ハンザとは、中世北ヨーロッパの都市商人による商業同盟で、北海・バルト海沿岸の交易と経済圏を支配した組織です。もともとは都市間を交易して回る商人の組合的団体を指しました。後にこの言葉は特定の都市連合を指す固有名詞として用いられるようになり、13世紀以降、北ドイツやバルト海沿岸の都市が結成した大規模な商業同盟を指すようになりました。

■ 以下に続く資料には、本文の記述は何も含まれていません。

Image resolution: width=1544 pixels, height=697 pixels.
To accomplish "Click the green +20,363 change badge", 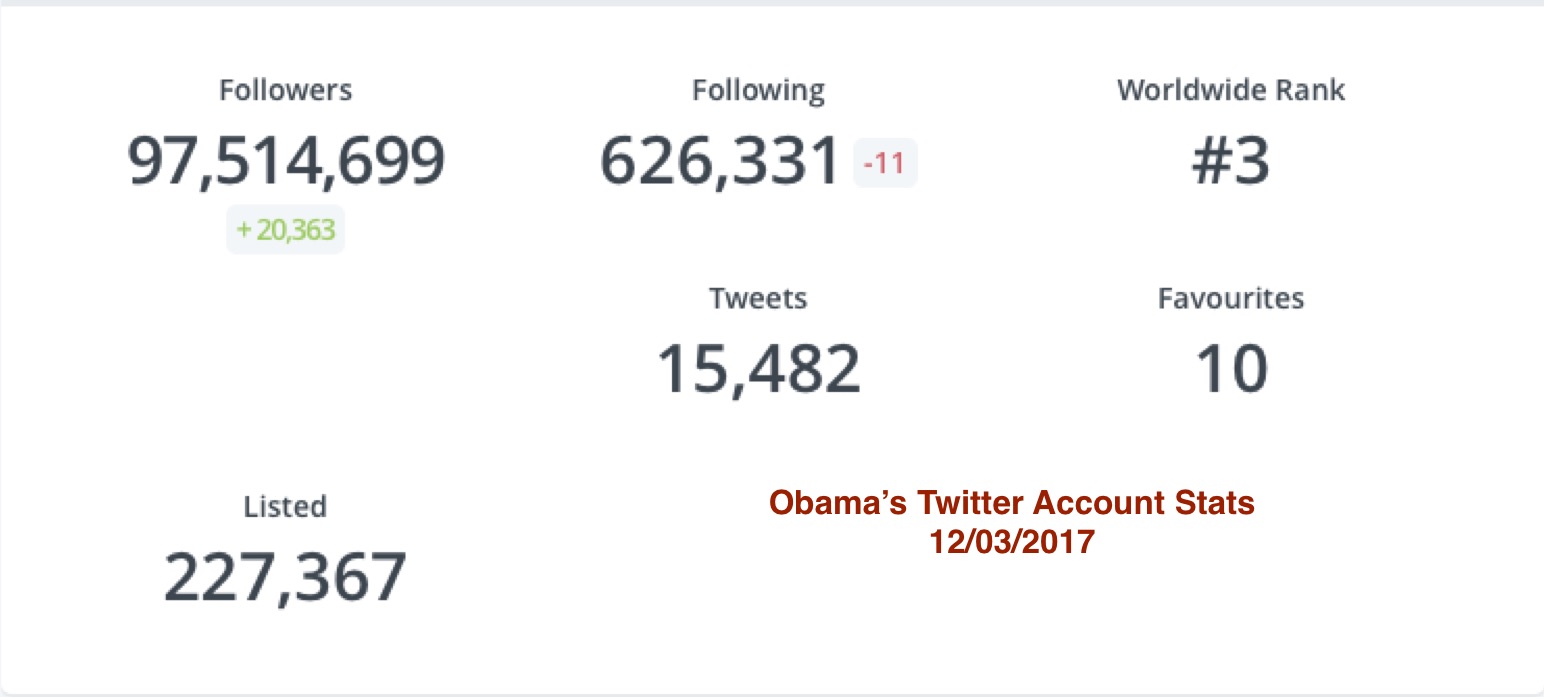I will [285, 231].
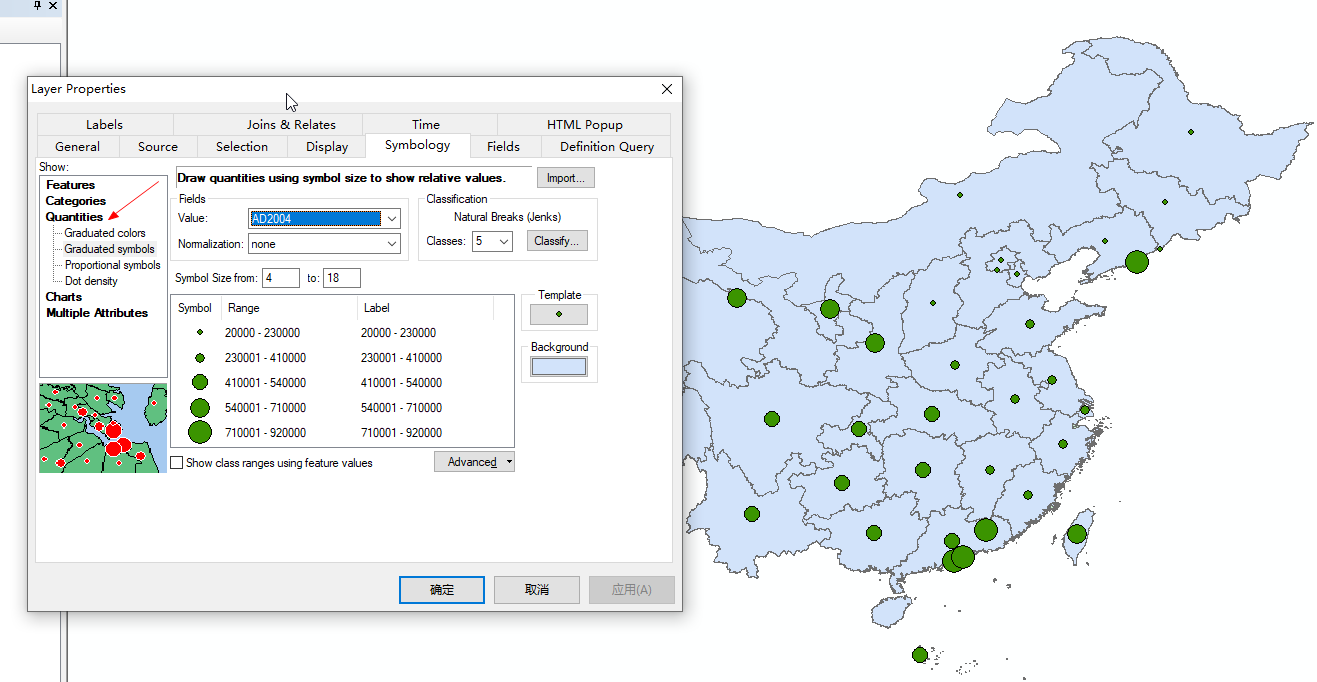Expand the Advanced options menu

pyautogui.click(x=474, y=462)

ハンザ同盟の商人ネットワークは、イギリス、スカンディナヴィア、ロシア、オランダ、ベルギーなど北ヨーロッパ全域に及びました。北海・バルト海交易では、穀物、材木、毛皮など生活必需品を大量に扱い、商人同士の協力が不可欠でした。これにより、都市の自治や経済発展、広範な商業圏の形成が可能となり、ヨーロッパ北部の経済を数百年にわたり支配しました。

本書は、このすぐれて中世的でありながら、奇妙な交易共同体の黎明期から終焉までを追った全史です。通史に加え、ハンザの組織構造、都市間の関係、船舶・航海・船主のありよう、ハンザ商人の類型と生涯、ライバルとの競争、地域ごとの交易品、生み出した言語・美術なども章別に詳細にとりあげ、ハンザを多角的に解説しています。

ハンザを余すところなく詳述し、ハンザ通史最良の定番としての地位を獲得した決定版です。